Economia

Editoria. A Exor costa più CR7 di Repubblica, Stampa, Espresso e Radio Deejay

Pietro Saccò lunedì 2 dicembre 2019

Il banco dei giornali in un'edicola di Milano (Fotogramma)

Per capire quello che sta succedendo tra i De Benedetti e gli eredi degli Agnelli occorre partire dai numeri più che dai nomi. Altrimenti sentir parlare della vendita del gruppo che controlla testate prestigiose come la Repubblica, La Stampa o l’Espresso ed emittenti seguitissime come Radio Deejay può confondere un po’. Venerdì scorso, cioè nel giorno in cui è venuta fuori l’indiscrezione sulla cessione delle azioni di Gedi dalla Cir alla Exor, l’intero gruppo editoriale in Borsa valeva 135 milioni di euro. Cioè meno dell’1% del totale degli investimenti finanziari della holding degli Agnelli, che ammontava a 23,3 miliardi nell’ultima semestrale. Le cose che contano, nel bilancio di Exor, sono altre: la compagnia di riassicurazione PartnerRe, valutata 6,7 miliardi, le azioni della Ferrari (6,3 miliardi), quelle di Fca (5,5), di Cnh (3,3) e della Juventus (940 milioni).

Parlare della Juventus può aiutare a inquadrare meglio l’aspetto finanziario dell’affare Gedi.

Per Exor l’acquisto dell’intero gruppo editoriale è un’operazione finanziaria meno impegnativa di quella che ha portato Cristiano Ronaldo a Torino.

E proprio nelle ore in cui trattava con i De Benedetti per la quota di controllo di Gedi, Elkann stava sborsando 191,2 milioni per fare la sua parte nell’aumento di capitale della squadra campione d’Italia, il cui patrimonio netto si stava pericolosamente avvicinando allo zero.

Non è Gedi a valere poco, è il giornalismo come attività economica che rende pochissimo. Soprattutto quello stampato. Nell’ultima semestrale di Gedi, la divisione “Stampa Nazionale” (che include Repubblica, l’Espresso e i periodici) si è confermata uno dei grandi punti deboli del gruppo: rispetto a un anno fa il fatturato è sceso del 5,8%, a 116,5 milioni di euro, con un rosso operativo di 7,7 milioni.

A settembre le ultime stime del rapporto di Pwc sull’Italia mostravano come quest’anno, per la prima volta nella storia, la spesa degli italiani per comprare musica supererà quella per acquistare quotidiani. Fra quattro anni il giro d’affari dei videogiochi sarà tre volte quello della stampa. Nell’epoca dell’intrattenimento il giornalismo fatica a conquistarsi la sua fetta di attenzione (e di spesa) del pubblico e le aziende che fanno informazione vedono il loro giro d’affari restringersi anno dopo anno.
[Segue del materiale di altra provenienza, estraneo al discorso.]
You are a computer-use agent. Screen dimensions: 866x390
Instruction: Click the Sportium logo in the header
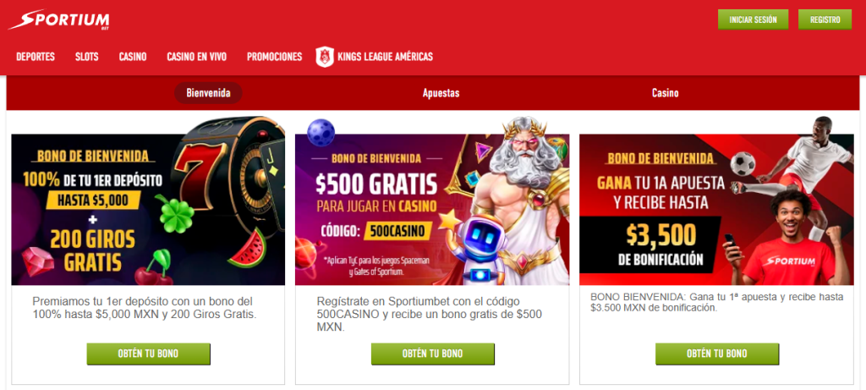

Non tutte però. L’industria del settore guarda con attenzione l'incredibile svolta impressa da Jeff Bezos sul Washington Post. Il fondatore di Amazon nel 2013 ha comprato il quotidiano americano dalla famiglia Graham e ne ha fatto una società di informazione e tecnologia, capace di raccogliere 1,5 milioni di abbonati paganti, assumere altri 250 giornalisti e rendere redditizia anche la sua piattaforma editoriale, concessa in licenza al gruppo dell’energia Bp che la userà per dare informazioni ai suoi 70mila dipendenti.

John Elkann sa già che nell’editoria si può ancora creare valore. Sotto la sua presidenza, nel 2015 Exor è diventata il primo azionista del gruppo che controlla l’Economist, con una quota del 43,4%. L’Economist Group ha il famoso settimanale finanziario, ma ha creato anche un’unità di “intelligence” che lavora sui dati, fa marketing e organizza eventi. Negli ultimi quattro anni i ricavi sono saliti da 278 a 333 milioni di sterline, l’ultimo bilancio si è chiuso con 25 milioni di utile.